Not connecting through ideas

Johnnie Moore

Johnnie Moore

I’m Johnnie Moore, and I help people work better together

Just about my favourite improv game at the moment is called Bunny, Bunny. It’s much easier to play than to describe. Which is fitting, as this post is in part about the limits of words as ways to connect.

The participants stand in a circle. Most of the time, all they have to do is go “Ohh, ahh” in time with each other, while bending a little at the hip and moving their lower arms forward in rhythm.

One person in the circle starts a move while this going on. In time with the “Ooh, ahh”, she points two fingers at her own eyes saying, “Bunny, Bunny”. And on the next “Ooh, Ahh” she points the same two fingers at anyone else in the circle. That person is now it, and has do the Bunny, Bunny move to herself and then another, staying in rhythm with the group’s Ooh, Ahh.

The final embellishment is that when someone is going Bunny, Bunny, the people either side of them don’t go Ooh, Ahh. Instead they go “Tukka, Tukka” turning to face the Bunny Bunny person while gesticulating a tucking motion with their hands.

That’s it. In common with all great improv games it is, on one level, apparently pointless and usually massively engaging. It seems to evoke some kind of deep tribal longing in people and most groups get determined to see how well they can do it and how fast they can go.

If you’re playing it and start getting fussy about players who aren’t doing it right, you will almost certainly distract yourself and miss a cue to go Bunny, Bunny or Tukka, Tukka. Most groups become quite accomplished at getting over mistakes with collapsing or starting a post mortem and get on beat again.

I am sure one day I will play it and it won’t be fun or engaging, but it hasn’t happened yet.

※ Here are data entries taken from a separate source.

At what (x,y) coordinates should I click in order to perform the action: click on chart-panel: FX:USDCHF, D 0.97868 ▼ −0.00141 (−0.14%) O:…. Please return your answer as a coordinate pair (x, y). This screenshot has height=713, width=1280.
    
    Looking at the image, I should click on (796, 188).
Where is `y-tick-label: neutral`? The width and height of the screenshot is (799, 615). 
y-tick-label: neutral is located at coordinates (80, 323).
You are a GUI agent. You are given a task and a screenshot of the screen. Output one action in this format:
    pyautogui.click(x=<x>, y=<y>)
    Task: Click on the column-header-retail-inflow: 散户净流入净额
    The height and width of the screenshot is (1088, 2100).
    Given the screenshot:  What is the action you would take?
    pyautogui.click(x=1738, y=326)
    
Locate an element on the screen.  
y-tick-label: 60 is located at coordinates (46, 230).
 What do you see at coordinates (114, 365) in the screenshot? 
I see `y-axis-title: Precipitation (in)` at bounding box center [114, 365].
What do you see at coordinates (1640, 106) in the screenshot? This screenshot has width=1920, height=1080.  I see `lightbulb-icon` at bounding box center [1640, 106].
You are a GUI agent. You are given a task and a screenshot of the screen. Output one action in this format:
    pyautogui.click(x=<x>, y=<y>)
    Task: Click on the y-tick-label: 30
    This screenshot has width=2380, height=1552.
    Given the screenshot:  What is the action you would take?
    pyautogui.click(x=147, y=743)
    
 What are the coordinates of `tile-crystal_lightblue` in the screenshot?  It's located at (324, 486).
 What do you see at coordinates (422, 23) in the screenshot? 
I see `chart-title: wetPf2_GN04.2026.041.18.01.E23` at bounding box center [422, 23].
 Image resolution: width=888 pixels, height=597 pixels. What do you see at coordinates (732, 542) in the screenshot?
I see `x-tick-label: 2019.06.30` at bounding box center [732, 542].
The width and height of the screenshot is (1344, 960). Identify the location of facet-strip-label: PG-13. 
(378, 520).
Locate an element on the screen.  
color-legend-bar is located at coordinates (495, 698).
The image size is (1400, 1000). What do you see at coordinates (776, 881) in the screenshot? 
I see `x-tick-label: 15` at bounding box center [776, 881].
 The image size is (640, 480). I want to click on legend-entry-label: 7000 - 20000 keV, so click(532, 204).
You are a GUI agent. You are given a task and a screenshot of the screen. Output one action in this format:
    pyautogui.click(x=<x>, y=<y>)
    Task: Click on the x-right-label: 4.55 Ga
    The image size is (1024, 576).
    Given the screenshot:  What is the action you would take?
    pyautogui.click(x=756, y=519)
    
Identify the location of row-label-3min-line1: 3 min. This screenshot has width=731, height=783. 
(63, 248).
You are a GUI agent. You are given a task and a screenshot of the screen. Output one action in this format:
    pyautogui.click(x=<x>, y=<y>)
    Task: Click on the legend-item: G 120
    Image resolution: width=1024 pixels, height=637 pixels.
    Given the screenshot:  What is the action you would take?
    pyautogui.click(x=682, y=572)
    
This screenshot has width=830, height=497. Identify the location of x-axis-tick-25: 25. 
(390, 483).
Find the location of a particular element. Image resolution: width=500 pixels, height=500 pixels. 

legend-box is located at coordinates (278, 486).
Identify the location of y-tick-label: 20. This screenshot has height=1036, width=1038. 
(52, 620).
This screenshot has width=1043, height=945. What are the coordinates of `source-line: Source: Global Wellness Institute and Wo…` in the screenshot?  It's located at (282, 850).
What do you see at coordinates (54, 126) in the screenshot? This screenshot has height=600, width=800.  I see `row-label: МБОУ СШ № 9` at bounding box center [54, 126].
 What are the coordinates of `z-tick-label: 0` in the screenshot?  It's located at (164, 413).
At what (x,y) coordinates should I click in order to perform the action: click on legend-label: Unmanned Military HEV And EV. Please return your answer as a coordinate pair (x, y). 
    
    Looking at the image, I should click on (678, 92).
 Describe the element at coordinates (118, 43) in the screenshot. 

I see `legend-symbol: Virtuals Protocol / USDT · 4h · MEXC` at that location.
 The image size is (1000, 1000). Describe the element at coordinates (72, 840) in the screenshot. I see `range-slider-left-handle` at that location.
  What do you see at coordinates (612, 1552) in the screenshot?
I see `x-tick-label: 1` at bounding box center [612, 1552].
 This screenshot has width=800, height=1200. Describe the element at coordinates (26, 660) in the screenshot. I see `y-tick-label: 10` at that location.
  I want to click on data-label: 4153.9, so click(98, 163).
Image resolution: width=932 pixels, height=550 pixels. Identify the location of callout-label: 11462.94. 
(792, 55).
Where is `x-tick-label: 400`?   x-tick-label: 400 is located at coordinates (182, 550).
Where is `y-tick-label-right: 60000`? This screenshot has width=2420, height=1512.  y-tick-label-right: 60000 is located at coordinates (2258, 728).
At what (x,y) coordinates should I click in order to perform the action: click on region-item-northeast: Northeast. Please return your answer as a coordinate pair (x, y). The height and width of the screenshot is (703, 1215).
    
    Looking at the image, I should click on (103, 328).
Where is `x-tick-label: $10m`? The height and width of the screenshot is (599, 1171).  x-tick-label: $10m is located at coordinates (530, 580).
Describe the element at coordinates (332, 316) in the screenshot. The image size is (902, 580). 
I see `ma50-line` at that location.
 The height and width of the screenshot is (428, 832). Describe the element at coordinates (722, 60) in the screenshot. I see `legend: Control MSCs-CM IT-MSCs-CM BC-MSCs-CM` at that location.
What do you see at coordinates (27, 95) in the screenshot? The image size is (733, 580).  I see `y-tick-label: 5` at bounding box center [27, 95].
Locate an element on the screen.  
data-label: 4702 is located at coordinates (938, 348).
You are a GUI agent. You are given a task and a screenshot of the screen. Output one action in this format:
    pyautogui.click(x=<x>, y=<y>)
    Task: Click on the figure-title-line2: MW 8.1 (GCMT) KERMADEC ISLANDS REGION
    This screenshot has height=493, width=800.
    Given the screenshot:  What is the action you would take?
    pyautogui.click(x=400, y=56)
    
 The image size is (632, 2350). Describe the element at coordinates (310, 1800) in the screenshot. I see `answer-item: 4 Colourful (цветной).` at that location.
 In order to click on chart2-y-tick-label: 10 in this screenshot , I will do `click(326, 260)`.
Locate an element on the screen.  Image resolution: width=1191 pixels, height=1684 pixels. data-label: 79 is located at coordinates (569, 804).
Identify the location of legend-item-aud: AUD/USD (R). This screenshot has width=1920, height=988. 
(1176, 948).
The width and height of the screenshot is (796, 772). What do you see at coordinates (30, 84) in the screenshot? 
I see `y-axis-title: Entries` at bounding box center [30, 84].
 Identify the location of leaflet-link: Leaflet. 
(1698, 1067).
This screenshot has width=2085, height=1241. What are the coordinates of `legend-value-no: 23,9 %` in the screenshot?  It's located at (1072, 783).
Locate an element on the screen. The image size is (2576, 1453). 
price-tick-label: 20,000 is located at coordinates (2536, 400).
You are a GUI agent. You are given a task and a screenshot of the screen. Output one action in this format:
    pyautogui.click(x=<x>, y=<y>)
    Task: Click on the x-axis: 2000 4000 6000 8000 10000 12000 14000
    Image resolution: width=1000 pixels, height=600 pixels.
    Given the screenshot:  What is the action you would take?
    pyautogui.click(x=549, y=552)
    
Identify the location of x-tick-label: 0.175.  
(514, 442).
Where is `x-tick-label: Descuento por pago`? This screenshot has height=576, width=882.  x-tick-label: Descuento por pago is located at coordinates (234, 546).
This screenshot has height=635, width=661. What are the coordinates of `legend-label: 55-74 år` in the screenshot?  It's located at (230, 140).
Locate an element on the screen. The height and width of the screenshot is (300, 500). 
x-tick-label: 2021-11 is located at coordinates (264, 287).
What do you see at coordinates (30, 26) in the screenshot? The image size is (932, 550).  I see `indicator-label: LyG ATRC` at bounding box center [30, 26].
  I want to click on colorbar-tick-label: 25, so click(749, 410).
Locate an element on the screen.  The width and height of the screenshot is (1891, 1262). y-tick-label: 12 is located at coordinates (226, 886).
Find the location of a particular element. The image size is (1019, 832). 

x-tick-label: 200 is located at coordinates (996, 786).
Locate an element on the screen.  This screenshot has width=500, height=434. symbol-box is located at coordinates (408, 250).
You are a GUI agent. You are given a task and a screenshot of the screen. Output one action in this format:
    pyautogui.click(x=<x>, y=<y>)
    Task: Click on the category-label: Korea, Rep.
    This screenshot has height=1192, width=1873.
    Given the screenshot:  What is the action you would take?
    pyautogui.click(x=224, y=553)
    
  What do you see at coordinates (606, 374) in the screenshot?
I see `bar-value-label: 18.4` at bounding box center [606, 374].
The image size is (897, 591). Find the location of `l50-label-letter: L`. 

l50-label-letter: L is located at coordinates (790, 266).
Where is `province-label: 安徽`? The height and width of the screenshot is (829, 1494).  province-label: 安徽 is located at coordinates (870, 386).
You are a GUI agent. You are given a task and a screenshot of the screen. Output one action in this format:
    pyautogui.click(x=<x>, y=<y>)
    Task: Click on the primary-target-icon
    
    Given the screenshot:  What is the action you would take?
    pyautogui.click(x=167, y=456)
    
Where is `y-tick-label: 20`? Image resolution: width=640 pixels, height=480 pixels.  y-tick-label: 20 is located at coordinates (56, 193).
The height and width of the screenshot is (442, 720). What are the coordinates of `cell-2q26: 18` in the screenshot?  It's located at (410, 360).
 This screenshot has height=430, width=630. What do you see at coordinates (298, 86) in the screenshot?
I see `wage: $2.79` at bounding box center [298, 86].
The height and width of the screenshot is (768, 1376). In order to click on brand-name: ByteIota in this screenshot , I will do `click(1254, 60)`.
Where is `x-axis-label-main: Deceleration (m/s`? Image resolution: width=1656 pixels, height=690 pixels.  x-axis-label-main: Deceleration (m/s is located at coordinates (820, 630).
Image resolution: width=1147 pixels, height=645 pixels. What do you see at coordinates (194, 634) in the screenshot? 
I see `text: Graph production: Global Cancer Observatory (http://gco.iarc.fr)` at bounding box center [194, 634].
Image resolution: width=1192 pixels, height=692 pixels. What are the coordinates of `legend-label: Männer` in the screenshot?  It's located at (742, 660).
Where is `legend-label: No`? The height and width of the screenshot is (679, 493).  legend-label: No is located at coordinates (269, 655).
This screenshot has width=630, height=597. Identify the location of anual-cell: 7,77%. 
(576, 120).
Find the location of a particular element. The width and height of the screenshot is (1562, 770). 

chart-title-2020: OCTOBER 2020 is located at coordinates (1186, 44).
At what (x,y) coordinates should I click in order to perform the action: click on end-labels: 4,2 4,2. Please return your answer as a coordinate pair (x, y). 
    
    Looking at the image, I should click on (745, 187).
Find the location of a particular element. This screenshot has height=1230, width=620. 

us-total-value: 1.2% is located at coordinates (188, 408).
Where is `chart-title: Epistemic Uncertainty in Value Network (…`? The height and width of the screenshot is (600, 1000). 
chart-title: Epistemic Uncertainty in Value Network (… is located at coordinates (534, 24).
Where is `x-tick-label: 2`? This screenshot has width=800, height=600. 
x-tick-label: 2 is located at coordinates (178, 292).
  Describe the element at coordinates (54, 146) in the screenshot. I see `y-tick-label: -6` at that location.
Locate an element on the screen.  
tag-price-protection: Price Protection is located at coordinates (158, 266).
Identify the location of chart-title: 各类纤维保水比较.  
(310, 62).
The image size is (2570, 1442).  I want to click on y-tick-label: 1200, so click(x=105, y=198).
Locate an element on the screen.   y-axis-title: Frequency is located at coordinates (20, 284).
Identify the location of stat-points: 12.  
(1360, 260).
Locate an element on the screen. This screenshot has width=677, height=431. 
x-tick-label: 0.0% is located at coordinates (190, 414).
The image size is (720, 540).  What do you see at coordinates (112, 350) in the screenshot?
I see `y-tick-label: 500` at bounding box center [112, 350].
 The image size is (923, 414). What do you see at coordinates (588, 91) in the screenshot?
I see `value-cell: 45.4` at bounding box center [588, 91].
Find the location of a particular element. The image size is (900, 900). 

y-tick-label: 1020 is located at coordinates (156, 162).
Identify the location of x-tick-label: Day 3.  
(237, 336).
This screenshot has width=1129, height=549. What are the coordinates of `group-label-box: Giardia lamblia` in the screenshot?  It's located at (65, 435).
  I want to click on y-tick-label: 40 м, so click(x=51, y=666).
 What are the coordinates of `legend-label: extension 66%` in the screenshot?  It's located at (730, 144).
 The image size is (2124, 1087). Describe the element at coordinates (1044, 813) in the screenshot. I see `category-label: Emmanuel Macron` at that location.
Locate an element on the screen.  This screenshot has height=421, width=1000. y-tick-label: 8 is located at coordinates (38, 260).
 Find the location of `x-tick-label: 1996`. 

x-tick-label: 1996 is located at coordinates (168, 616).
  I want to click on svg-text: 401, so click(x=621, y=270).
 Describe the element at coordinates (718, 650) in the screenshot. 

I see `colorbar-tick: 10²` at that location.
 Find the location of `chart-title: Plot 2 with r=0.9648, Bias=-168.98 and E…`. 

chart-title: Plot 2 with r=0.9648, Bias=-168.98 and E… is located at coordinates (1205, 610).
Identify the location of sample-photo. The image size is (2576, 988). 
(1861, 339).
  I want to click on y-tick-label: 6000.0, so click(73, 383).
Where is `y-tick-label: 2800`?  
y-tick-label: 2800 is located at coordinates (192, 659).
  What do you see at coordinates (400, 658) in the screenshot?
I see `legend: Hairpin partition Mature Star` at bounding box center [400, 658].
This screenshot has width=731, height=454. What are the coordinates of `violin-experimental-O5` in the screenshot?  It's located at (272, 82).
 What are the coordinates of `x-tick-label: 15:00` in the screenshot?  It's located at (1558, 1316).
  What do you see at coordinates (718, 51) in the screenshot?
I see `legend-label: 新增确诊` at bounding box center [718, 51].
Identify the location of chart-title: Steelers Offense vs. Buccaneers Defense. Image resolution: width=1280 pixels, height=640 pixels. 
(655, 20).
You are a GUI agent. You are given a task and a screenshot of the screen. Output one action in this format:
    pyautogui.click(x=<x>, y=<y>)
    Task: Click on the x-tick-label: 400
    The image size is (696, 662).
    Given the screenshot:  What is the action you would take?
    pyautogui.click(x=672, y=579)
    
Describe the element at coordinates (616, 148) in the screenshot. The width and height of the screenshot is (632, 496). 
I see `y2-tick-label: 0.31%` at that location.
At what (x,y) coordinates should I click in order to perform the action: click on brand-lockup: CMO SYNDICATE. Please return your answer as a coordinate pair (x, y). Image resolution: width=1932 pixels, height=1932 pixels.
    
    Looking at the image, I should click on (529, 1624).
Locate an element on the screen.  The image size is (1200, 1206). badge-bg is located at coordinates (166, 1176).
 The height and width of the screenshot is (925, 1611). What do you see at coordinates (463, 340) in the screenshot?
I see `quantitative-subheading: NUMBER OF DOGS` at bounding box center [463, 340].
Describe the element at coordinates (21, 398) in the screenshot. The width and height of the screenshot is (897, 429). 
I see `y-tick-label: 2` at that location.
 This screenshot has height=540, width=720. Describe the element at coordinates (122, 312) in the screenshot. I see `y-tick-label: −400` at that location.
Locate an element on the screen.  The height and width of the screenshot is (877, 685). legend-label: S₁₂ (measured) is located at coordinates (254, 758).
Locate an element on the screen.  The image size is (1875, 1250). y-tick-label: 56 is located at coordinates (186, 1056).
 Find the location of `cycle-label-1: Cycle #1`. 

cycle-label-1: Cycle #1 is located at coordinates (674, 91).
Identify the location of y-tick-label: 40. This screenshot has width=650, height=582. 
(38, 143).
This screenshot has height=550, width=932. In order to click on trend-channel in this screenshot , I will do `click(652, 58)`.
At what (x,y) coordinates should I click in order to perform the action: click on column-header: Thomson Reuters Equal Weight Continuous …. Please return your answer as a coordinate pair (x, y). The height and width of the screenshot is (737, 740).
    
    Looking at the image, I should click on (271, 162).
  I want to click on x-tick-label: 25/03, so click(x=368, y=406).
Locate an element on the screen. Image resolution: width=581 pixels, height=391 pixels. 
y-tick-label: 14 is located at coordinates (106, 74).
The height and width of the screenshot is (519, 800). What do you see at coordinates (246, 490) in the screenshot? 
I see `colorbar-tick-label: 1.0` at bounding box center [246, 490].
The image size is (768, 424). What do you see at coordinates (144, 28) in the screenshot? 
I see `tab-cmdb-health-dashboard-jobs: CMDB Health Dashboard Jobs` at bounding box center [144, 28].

Here’s my hunch about why this game seems to go so well: I suggest it meets a profound human need for connection and togetherness. It’s a need that goes unsatisfied when we meet and exchange ideas because it’s so hard to find agreement that way. I watch a lot of arguments and sense that opportunities and needs to connect are lost in the urge to somehow get something right.

Those are the interactions where I’m more tempted to ask what the point is.

Here’s a YouTube of some folks playing a version of Bunny Bunny.

Update: Rob sent me this related link on our powerful links to mammals which get neglected when focussed on language. The key thought:

After you spend time with wild animals in the primal ecosystem where our big brains first grew, you have to chuckle at the reigning view of the mind as a computer.